▶ [Short exercise] Please gather every line in the data below that contains the word "should" and copy each one in full.

▶ [Supplied data]
◇ ◇ ◇ ◇
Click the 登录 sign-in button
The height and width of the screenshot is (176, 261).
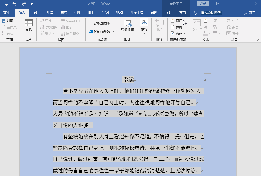tap(203, 3)
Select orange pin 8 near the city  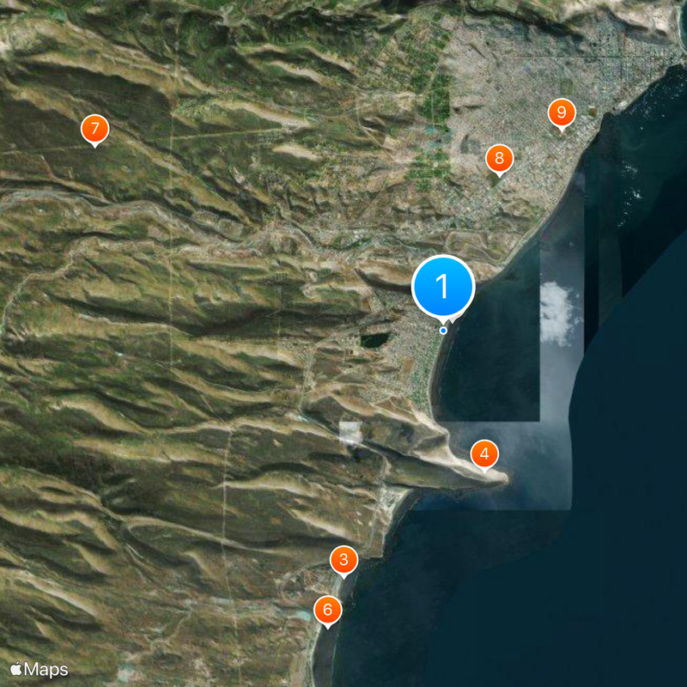[499, 157]
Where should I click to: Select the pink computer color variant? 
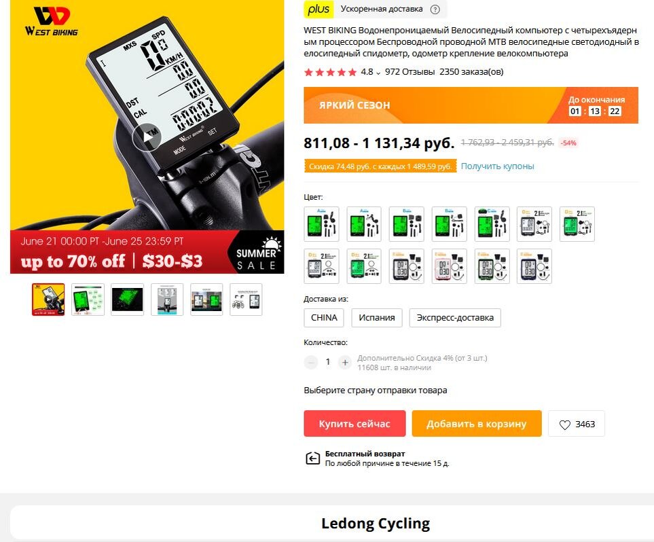pyautogui.click(x=449, y=266)
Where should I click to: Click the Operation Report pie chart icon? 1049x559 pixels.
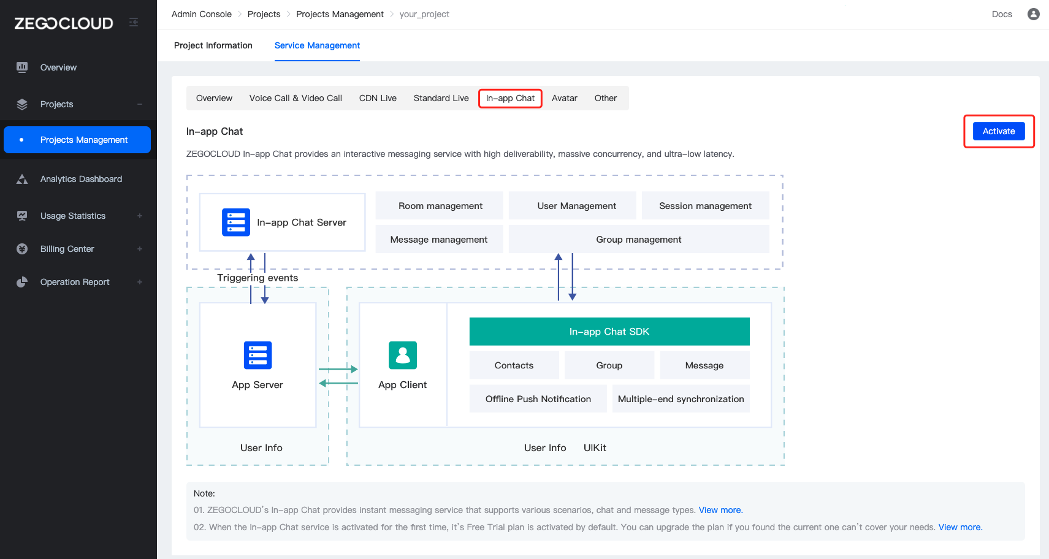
◇ ◇ ◇ ◇
▶ [Task result]
Where should I click to: Select the pink computer color variant? 
Where should I click to: Click the Operation Report pie chart icon? 1049x559 pixels.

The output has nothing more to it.